Page 1 of Alien Warrior Chef… With Benefits
RUBY
T he Novarian sunrise always looks like something painted by a deity with a fondness for overripe citrus and gauzy veils.
Mist curls in peach and blood-orange tendrils over the cobbled walkways of the Interstellar Commons District, lazily draping itself over terraformed flora and shimmering storefronts like a lover reluctant to leave the bed.
I breathe it in—warm, faintly metallic, and undercut with the scent of marine air pumped in from the coastal filters to keep our lungs Earth-happy.
It’s like waking up inside a dream where everything is softly backlit and drenched in hope.
I unlock the bakery door with a tap of my compad against the maglock and it chirps back cheerfully, the little digital chime echoing inside the hollow shop.
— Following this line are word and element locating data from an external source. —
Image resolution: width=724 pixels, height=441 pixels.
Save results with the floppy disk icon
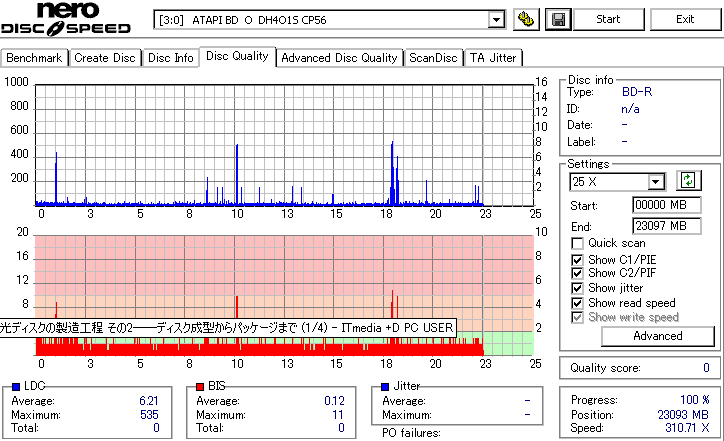pyautogui.click(x=558, y=19)
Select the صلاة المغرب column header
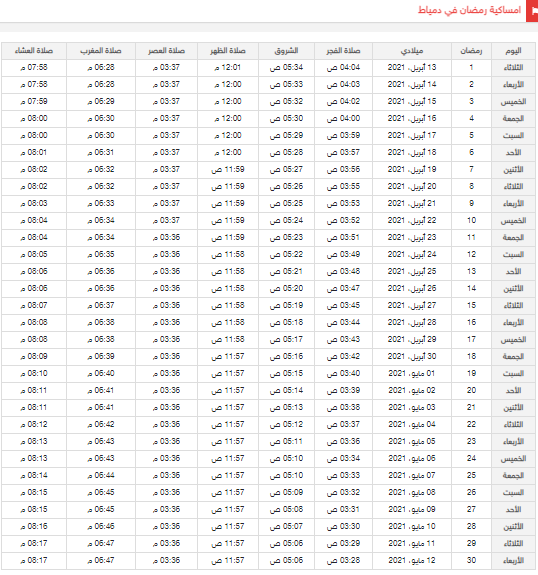The image size is (538, 575). coord(101,51)
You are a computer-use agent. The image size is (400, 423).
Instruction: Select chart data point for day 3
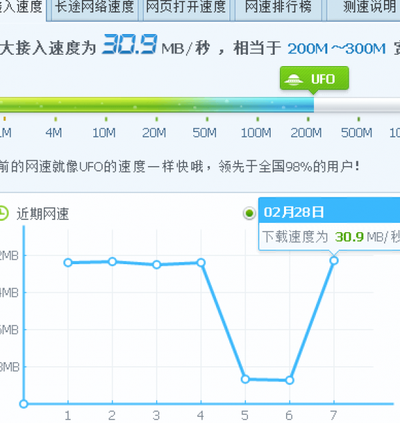157,265

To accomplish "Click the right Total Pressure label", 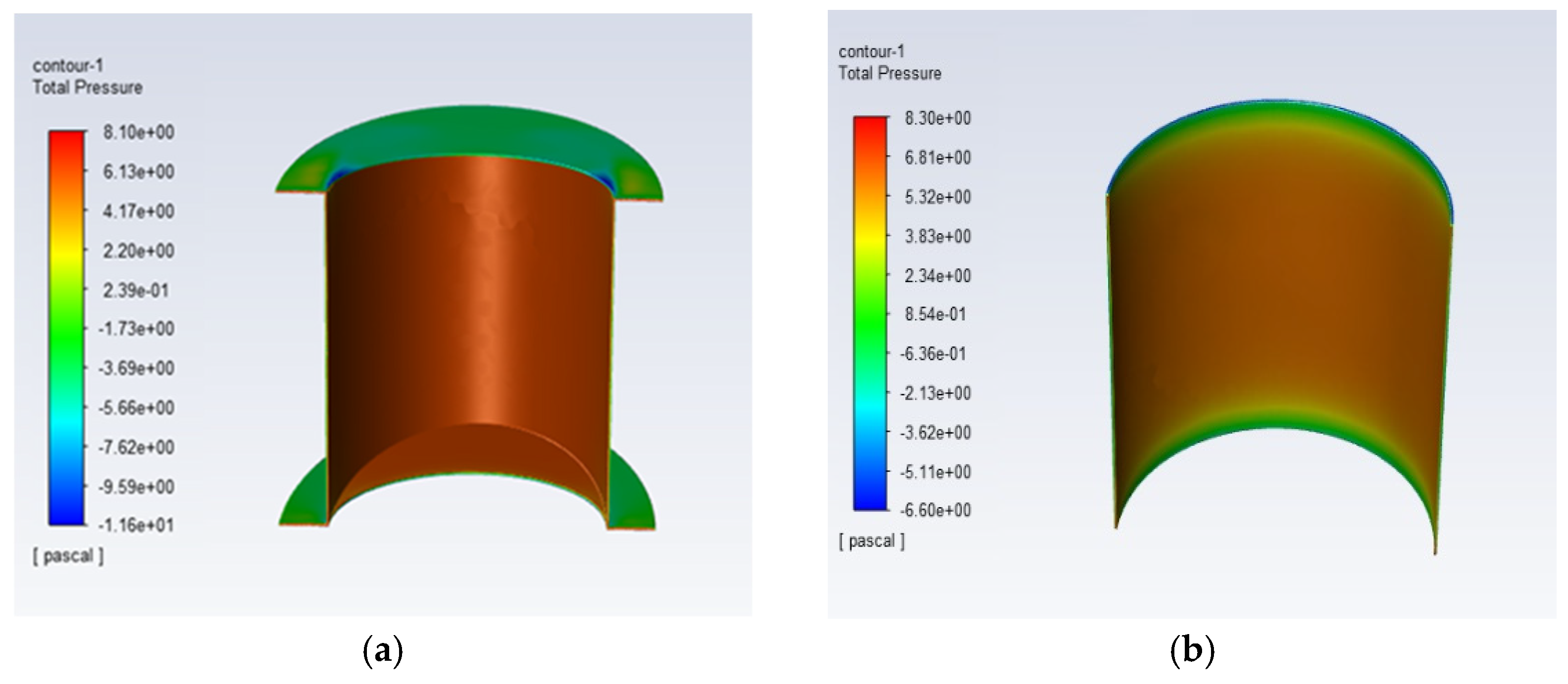I will click(x=889, y=74).
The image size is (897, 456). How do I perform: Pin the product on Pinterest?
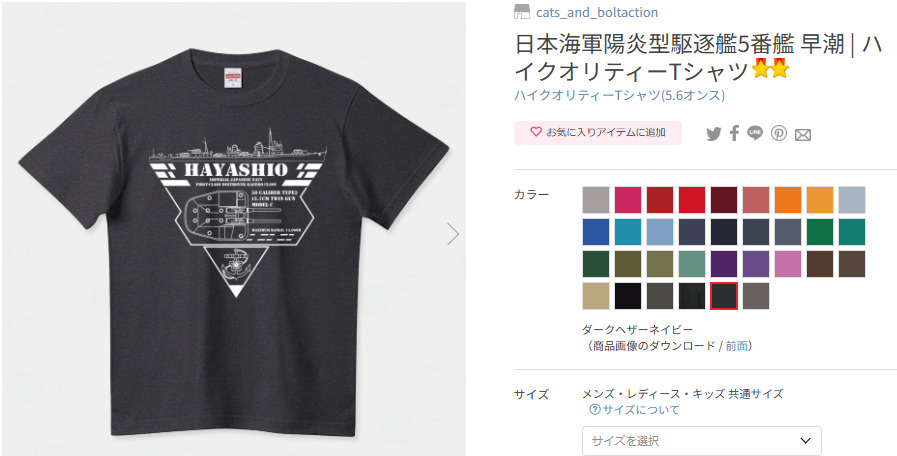[779, 133]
Earth Bites yawns open before me, dark and empty and perfect.
The gleaming steel of the ovens reflects the morning light, stainless counters catching the pink glow like polished marble.
It’s quiet—too quiet, maybe—but it’s the kind of silence I can fill with good things. Cinnamon. Chocolate. Real cream.
“Time to work, sweetheart,” I murmur, brushing my fingers over the countertop like I’m smoothing down a lover’s bedhead. Then I hum. I always hum in the mornings. Not because I’m especially chipper—although people seem to think so—but because if I don’t, the memories have too much room to creep in.
The kitchen lights auto-adjust as I step inside.
My apron hangs on its hook, white cotton with a stitched Earth Bites logo that’s been washed so many times the thread has started to fray.
I loop it over my neck, tie it behind me, and stretch.
My back pops. My wrists crackle. I rub a palm down my side absently—just a habit, grounding myself.
“Ruby.” Lyrie’s voice is syrupy and amused, already coming from the back hallway, a ghost in the mist of flour I haven’t even started to throw yet. “You’re humming again. What’s today’s disaster?”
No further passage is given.